_EXERCISE DETAILS_: In the data below, find each line containing the string "anfordern" and return it.

____________

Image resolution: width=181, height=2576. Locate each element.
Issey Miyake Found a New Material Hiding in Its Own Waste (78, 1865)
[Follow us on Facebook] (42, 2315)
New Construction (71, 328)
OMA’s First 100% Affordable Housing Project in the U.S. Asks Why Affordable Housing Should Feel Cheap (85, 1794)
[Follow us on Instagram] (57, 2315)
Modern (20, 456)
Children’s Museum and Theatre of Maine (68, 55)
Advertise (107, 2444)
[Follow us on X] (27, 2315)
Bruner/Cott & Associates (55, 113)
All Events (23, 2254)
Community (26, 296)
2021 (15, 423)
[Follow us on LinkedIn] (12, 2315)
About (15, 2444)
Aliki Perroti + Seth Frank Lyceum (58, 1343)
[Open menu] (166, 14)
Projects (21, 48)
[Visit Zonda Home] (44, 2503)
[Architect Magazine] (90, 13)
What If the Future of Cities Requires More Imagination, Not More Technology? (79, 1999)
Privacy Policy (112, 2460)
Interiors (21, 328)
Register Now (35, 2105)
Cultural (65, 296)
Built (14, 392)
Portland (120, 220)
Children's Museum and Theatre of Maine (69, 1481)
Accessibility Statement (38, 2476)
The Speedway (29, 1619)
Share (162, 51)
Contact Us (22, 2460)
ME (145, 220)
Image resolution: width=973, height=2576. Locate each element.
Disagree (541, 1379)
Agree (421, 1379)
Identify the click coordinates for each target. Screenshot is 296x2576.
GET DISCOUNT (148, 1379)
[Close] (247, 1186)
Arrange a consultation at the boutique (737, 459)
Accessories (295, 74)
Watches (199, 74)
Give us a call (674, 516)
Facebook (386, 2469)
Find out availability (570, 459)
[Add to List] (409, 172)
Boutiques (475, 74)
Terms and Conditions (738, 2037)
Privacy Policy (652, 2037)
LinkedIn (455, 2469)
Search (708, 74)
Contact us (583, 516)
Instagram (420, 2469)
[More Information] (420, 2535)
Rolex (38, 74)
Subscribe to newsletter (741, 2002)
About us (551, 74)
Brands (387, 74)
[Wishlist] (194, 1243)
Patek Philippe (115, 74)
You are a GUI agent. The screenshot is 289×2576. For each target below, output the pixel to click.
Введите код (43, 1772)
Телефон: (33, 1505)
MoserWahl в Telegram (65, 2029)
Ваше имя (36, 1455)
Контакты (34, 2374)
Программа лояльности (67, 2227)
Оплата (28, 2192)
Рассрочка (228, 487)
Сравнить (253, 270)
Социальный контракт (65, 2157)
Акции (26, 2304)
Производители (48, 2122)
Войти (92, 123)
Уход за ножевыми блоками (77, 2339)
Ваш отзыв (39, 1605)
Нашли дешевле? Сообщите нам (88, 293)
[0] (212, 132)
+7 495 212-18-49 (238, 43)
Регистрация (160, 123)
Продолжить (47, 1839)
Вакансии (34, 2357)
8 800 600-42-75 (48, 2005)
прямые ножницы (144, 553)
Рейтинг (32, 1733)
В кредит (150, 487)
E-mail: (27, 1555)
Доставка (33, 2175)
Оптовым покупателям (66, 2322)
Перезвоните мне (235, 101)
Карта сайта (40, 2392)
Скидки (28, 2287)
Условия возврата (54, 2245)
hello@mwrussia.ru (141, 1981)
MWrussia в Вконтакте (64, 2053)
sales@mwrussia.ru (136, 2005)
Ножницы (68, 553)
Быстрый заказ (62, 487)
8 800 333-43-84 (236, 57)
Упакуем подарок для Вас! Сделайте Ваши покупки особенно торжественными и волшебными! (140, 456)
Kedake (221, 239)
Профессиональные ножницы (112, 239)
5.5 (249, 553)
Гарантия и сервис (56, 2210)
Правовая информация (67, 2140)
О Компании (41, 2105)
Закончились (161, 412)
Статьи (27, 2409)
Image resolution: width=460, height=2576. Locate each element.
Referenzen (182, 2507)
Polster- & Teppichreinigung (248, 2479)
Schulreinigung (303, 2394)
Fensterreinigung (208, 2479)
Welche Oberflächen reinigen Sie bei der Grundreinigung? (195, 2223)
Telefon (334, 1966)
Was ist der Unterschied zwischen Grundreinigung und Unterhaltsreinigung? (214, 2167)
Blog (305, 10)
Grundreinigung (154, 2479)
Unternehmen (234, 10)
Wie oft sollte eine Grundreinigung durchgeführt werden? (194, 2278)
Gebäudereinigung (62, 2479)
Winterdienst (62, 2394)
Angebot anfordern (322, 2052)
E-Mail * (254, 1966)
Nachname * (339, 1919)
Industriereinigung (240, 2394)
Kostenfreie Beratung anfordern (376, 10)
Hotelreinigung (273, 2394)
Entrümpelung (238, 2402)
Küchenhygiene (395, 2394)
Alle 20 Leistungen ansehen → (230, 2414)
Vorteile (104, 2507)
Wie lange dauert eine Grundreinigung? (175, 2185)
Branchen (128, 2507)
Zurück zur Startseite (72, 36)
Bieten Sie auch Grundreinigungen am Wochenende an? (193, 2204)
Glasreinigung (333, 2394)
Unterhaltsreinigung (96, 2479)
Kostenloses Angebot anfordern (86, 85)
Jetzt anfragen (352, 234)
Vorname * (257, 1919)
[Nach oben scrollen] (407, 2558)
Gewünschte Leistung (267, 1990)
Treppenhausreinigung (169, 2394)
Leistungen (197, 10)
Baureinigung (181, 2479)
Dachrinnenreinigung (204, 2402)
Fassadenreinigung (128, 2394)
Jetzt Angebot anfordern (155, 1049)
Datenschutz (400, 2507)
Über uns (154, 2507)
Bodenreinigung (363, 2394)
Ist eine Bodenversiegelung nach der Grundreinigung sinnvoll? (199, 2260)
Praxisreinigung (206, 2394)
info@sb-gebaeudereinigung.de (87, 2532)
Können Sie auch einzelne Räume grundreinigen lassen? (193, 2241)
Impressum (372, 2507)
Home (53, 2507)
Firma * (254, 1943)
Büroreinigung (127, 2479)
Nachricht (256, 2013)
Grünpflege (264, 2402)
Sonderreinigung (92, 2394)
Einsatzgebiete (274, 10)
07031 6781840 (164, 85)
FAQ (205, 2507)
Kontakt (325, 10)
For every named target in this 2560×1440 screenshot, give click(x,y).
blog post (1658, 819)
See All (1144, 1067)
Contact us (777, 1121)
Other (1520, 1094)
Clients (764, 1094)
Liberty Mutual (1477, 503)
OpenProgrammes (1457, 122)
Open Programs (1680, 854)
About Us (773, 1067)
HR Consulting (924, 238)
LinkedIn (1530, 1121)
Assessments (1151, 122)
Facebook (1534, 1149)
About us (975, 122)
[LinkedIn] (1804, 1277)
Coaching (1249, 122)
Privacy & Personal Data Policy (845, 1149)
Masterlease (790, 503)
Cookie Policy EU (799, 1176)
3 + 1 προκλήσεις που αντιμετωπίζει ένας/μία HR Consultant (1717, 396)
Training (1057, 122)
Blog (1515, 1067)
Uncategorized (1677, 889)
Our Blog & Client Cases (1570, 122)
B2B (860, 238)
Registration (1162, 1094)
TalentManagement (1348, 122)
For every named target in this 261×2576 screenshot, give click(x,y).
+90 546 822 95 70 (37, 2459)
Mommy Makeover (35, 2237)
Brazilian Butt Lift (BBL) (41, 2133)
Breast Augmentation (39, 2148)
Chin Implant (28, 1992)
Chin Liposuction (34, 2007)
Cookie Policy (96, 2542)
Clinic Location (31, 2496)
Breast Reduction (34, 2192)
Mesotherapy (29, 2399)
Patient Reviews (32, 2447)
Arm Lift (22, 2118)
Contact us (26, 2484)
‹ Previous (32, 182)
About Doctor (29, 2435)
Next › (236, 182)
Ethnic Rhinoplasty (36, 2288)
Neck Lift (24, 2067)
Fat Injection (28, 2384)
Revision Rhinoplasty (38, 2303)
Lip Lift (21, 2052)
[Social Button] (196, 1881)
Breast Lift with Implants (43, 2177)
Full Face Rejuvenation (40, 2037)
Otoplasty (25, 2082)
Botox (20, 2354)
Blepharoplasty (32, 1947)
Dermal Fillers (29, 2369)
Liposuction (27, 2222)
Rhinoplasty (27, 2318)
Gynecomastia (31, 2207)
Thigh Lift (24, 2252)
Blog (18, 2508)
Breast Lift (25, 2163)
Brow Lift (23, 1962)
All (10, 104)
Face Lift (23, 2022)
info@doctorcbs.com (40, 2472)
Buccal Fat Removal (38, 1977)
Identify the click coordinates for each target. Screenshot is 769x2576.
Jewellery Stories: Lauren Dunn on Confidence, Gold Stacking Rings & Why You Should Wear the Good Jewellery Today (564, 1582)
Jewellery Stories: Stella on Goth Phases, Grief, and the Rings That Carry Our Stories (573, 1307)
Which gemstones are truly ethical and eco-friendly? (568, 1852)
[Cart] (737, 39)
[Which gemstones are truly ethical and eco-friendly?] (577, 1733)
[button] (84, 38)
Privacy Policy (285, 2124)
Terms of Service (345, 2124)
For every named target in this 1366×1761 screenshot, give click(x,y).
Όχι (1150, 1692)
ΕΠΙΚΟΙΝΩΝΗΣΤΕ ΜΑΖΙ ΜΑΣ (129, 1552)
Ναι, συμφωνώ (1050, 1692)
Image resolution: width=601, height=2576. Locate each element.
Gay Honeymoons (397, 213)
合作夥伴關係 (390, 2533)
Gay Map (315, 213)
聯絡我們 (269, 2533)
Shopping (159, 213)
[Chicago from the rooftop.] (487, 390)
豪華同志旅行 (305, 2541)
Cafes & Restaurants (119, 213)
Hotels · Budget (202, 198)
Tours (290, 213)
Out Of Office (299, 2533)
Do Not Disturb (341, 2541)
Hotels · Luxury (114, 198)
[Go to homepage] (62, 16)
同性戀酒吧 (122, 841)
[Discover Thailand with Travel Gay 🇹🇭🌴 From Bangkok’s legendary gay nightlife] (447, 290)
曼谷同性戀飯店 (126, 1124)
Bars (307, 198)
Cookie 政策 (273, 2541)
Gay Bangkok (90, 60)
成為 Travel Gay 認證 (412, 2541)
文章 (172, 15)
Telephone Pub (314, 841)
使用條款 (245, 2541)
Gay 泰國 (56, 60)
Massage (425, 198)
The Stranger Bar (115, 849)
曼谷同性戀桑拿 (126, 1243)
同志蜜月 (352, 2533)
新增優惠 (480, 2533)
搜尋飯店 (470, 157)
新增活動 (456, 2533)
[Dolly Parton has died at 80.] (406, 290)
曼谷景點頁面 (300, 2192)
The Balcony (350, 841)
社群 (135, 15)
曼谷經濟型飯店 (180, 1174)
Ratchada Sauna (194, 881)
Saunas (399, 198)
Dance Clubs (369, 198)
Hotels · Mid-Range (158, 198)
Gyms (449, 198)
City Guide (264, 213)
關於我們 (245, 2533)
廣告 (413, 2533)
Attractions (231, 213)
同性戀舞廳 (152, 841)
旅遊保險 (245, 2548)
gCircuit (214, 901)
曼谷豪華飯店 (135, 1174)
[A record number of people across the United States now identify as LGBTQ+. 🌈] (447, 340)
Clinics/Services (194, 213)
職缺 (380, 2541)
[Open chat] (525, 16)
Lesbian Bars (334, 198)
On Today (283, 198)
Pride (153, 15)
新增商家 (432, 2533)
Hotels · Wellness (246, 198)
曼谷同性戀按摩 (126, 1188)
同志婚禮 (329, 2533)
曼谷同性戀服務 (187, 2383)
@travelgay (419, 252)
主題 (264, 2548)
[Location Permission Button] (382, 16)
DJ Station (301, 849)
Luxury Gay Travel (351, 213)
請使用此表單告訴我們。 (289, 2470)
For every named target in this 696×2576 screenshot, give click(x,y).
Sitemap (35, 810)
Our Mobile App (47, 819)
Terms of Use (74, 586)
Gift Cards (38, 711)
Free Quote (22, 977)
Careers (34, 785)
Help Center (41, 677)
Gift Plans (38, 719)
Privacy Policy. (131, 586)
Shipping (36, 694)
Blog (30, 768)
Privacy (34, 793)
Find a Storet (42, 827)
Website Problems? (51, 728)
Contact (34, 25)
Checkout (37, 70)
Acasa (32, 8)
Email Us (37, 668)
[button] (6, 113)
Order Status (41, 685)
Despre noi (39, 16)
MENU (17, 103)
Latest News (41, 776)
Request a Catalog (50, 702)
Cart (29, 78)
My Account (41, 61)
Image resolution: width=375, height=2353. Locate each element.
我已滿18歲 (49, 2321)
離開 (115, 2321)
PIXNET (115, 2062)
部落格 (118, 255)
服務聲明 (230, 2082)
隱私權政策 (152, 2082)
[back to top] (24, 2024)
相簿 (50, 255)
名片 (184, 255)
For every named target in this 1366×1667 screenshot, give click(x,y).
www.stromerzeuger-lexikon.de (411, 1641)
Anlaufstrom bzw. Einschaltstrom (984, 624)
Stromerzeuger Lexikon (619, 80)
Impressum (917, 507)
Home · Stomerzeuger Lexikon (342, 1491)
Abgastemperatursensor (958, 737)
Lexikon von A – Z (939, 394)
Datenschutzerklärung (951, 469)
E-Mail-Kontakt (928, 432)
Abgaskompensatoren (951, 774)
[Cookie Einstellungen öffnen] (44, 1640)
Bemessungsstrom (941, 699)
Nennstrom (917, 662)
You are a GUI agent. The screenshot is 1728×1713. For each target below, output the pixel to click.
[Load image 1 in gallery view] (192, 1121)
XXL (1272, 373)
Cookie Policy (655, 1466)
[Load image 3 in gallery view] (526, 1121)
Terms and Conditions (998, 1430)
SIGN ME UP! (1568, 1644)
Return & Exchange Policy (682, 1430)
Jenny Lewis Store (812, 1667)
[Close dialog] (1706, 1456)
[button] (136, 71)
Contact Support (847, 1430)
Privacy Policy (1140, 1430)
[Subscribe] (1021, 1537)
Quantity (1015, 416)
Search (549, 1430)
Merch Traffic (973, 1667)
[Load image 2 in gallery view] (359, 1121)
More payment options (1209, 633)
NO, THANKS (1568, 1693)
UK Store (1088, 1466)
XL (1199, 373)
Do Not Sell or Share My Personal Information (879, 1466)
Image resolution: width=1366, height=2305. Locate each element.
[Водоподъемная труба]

____________

_SOLUTION TO THE PROBLEM_:
Angebot anfordern (322, 2052)
Kostenfreie Beratung anfordern (376, 10)
Kostenloses Angebot anfordern (86, 85)
Jetzt Angebot anfordern (155, 1049)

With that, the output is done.